Despite the heavy contrivance, that’s not bad as far as stories go. It’s a new spin on things, even though I know they’ll find a third option that lets everyone survive. And of course a ‘god’ will pop up at some point so that they can go “Mankind needs no gods!” and “We’ll carve a new path with the power of mankind/friendship!” as we beat down the one-winged angel. All par for the course.

Where they lost me was in putting the choice of who would survive on Aria. And everyone just accepting it, like… what? Just because she’s the only Cain awake in the new world doesn’t mean she gets the right to decide who gets to live and who gets to die. Can’t we have a proper discussion on this issue? Can’t we study the data and come to a conclusion together instead of taking the obviously-biased AI’s word for it? Who died and made Aria queen? Not me!

Even worse, she right away decides to sacrifice the whole planet, everyone she ever met, in favor of saving her friends and family.
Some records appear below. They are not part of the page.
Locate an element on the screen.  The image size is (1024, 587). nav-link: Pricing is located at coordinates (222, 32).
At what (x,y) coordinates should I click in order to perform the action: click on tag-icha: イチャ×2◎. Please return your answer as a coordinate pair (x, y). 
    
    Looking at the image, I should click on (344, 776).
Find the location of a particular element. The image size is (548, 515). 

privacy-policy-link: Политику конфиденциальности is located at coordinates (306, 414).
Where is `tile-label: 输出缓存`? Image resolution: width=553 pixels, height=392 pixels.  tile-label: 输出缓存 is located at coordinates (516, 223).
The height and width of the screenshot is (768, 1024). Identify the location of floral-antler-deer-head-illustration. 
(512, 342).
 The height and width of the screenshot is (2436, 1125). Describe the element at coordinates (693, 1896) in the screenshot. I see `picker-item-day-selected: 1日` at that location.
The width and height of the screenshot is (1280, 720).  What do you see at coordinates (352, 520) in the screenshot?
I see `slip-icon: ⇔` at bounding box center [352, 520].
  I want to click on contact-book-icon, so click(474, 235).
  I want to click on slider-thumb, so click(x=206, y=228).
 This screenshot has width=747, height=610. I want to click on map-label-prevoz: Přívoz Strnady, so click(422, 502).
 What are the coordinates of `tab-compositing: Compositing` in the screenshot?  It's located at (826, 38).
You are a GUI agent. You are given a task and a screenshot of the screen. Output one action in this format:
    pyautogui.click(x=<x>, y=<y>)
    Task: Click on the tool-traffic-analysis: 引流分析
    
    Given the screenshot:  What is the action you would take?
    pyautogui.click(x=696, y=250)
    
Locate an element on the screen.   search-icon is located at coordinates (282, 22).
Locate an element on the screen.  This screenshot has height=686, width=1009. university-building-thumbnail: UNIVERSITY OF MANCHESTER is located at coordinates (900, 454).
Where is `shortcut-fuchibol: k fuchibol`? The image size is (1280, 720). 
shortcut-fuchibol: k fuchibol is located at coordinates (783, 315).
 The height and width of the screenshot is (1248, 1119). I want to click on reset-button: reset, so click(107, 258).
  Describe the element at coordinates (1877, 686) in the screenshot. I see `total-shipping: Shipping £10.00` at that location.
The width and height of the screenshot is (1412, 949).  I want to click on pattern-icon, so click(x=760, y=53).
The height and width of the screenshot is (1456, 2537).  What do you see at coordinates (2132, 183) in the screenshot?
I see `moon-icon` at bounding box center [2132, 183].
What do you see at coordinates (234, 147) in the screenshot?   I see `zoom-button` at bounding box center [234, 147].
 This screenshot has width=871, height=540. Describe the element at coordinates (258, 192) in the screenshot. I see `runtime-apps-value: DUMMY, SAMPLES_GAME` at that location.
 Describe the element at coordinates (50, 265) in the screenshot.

Okay it wasn’t immediate, she actually agonized over it for one whole day, sugoi. And I mean, that’s fair. If you (very stupidly) leave a choice up to someone, you have to accept the risk that they might choose the option you don’t want.

But! When she makes her choice and flies off with Geist to try and kill us all, can you believe how my party reacts? Because I was pissed when I saw that, like “HOLY ****, THIS B*TCH IS TRYING TO KILL US ALL!!!! WTF ARIA?!”🤬 But no, that bunch of sissies was like “Aww, poor Aria. We have to go save her. She’s our friend. Aww.” Like, seriously? You missed the part where she’s planning to murder everyone you ever cared about? We have to go kick her stupid genocidal ass, that’s what we have to go do now.

Random screenshot before I delete my screenshot folder

Right around the same time, the dungeons in Harvestella had gotten boring and samey, all straight corridors and mechanical enemies. The farming season was also Winter, plus I already explained that the farming is a disappointment and might as well not exist in this game. If I’d felt that one or two more big pushes could finish the game, then I would have pressed on a little longer, but I feel like there’s still a long way to go. First we have to find Aria, then hopefully beat the stuffing out of her, then of course affirm our friendship even though she was planning to wipe us all out, then we have to find a third method, then execute it, then fight something or the other… I’m tired, boss.

I started 2026 with an unusual amount of energy and enthusiasm for RPGs. I haven’t felt this gung-ho about playing games for years now, and I’m not going to let Harvestella or any other mediocre game kill that enthusiasm. Unlike with Xenoblade Chronicles X, I got a good save file that I can pick up from in future in case I ever change my mind. I’d rather read ending spoilers and just call it a day, though. Harvestella was a decent game, but it wasn’t quite my thing and it definitely wasn’t what I was hoping for when I picked it up. On to the next game!